**Given problem A**
Can you output the stretch of the listing from the line containing "Switch to the Основное tab" through the line containing "click(79, 60)" as a JSON list of strings, one string per line, with blank lines left out?

# aluminum ipad cover



## lexiandlala (Oct 19, 2009)

I have seen some cases online for the ipad, made just like the iphone covers, with the aluminum insert adhered to the back, is there a place in the US that sells those blanks?


----------



## lben (Jun 3, 2008)

Maybe conde? They sell the iphone covers.


----------



## lexiandlala (Oct 19, 2009)

no, they don't have them yet. :-(


----------



## Ruskos (Nov 3, 2010)

Check Coastal


----------



## lben (Jun 3, 2008)

Call Conde and suggest it to them. They might start carrying them. I just got a neoprene cover for my kindle from Conde. The kindle fits inside it and protects it from getting scratched or smashed into.


----------



## Conde_David (May 29, 2008)

We will have them in about two weeks along
with rubber iPhone cases.


----------



## lexiandlala (Oct 19, 2009)

VERY VERY EXCITED DAVID!! spoke with my rep Michelle today and she told me!! Thanks!!!


----------



## iainlondon (May 11, 2010)

Did they give you any Indication Into pricing?


----------



## idonaldson (Sep 29, 2008)

Try iPad Cases, iPhone Accessories - Car Kits, Cases, Chargers & Cables, Cradles & Docks, Screen Protectors, and more.


----------



## Riderz Ready (Sep 18, 2008)

Check out this awesome alternative to all the run of the mill plastic cases out there . . . .

The Original V_Neck Sleeve

We ordered one today as this just does not appear to be too difficult to make but hard to tell until one is in hand. The possibilities of doing these totally custom with dye sub is endless.


----------



## JYA (Jun 2, 2008)

**Given problem B**
In the forum thread, what did lben get from Conde for a kindle?

**Record set**

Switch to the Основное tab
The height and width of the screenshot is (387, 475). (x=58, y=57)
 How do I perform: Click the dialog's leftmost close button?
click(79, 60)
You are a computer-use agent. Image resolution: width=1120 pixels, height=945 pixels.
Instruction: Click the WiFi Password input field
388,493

--

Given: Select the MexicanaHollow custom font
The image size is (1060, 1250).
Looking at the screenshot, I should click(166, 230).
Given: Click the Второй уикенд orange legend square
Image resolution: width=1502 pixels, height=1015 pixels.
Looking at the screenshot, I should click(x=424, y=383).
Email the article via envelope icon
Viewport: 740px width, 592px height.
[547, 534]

==

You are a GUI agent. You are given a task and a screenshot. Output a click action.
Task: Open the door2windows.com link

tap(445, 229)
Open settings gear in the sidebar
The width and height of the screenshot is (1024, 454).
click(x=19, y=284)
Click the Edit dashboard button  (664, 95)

**Solution A**
[
  "Switch to the Основное tab",
  "The height and width of the screenshot is (387, 475). (x=58, y=57)",
  " How do I perform: Click the dialog's leftmost close button?",
  "click(79, 60)"
]

**Solution B**
A neoprene cover.